TEXTO FORNECIDO:
A ocitocina é um hormônio peculiar. Tem a função de promover as contrações uterinas durante o parto e a ejeção do leite durante a amamentação, mas ficou conhecida, principalmente, como o “hormônio do amor”, pois costuma ser liberada quando estamos perto de nossos parceiros. Quando isso acontece, os níveis de cortisol (hormônio do estresse) diminuem no organismo. Também está intimamente ligada à sensação de prazer e de bem-estar físico e emocional, tendo sua concentração aumentada em 40% depois do orgasmo.
Agora, pesquisadores da Michigan State University mostraram que, em peixes-zebra e culturas de células humanas, a ocitocina tem outra função inusitada: estimula as células-tronco derivadas da camada externa do coração (epicárdio) a migrar para sua camada intermediária (miocárdio) e ali se desenvolver em cardiomiócitos, células musculares que geram contrações cardíacas. Os resultados foram publicados em Frontiers in Cell and Developmental Biology.

Itens do conjunto de dados
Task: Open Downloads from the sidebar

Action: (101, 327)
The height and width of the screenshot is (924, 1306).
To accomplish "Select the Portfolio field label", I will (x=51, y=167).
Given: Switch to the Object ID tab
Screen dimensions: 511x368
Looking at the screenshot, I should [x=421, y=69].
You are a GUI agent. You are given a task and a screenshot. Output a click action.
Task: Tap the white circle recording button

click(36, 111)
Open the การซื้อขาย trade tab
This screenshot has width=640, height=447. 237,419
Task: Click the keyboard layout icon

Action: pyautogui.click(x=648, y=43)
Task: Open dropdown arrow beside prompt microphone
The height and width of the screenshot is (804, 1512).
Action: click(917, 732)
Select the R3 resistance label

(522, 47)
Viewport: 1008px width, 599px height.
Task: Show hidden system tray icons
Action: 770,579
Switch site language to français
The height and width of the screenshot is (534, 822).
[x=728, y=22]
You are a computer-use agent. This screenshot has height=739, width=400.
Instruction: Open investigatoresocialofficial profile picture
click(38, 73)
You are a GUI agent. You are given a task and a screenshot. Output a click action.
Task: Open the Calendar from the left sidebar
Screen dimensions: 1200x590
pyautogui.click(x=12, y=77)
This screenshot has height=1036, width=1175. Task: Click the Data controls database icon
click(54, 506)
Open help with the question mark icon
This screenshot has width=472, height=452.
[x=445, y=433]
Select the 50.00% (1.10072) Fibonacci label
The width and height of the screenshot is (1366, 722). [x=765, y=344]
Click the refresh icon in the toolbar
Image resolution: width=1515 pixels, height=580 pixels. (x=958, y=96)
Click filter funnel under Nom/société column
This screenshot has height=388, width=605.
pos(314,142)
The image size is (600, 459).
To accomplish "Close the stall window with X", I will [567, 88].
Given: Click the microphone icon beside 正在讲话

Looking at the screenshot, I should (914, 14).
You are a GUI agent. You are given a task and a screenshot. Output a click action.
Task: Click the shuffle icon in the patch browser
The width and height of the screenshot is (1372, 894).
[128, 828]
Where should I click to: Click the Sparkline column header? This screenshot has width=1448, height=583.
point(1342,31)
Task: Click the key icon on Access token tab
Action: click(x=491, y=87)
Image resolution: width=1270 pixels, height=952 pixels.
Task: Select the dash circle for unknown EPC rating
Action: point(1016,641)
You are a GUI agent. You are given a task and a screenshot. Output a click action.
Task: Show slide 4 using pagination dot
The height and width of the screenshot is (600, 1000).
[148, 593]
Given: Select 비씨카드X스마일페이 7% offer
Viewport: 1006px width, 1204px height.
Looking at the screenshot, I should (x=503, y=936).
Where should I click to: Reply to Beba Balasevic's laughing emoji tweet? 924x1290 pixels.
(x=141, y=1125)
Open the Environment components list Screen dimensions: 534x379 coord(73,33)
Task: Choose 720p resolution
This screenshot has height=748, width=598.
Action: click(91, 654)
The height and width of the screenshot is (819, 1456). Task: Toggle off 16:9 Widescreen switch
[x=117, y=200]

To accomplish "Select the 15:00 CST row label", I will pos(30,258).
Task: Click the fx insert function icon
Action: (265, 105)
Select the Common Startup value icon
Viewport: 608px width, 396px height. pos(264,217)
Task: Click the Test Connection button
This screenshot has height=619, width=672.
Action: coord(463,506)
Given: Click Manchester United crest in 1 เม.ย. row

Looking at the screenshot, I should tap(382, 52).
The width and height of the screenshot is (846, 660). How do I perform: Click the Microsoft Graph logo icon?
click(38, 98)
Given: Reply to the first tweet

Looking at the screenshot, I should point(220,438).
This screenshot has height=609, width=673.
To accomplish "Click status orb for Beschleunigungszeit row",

INSTRUÇÕES DE TRABALHO:
1. Segundo o texto sobre a ocitocina, em quanto aumenta a concentração desse hormônio depois do orgasmo?
2. Reproduza o trecho do texto sobre a ocitocina que começa em "A ocitocina é" e termina em "depois do orgasmo.".

RESPOSTAS POR TAREFA:
1. Em 40%.

2.
A ocitocina é um hormônio peculiar. Tem a função de promover as contrações uterinas durante o parto e a ejeção do leite durante a amamentação, mas ficou conhecida, principalmente, como o “hormônio do amor”, pois costuma ser liberada quando estamos perto de nossos parceiros. Quando isso acontece, os níveis de cortisol (hormônio do estresse) diminuem no organismo. Também está intimamente ligada à sensação de prazer e de bem-estar físico e emocional, tendo sua concentração aumentada em 40% depois do orgasmo.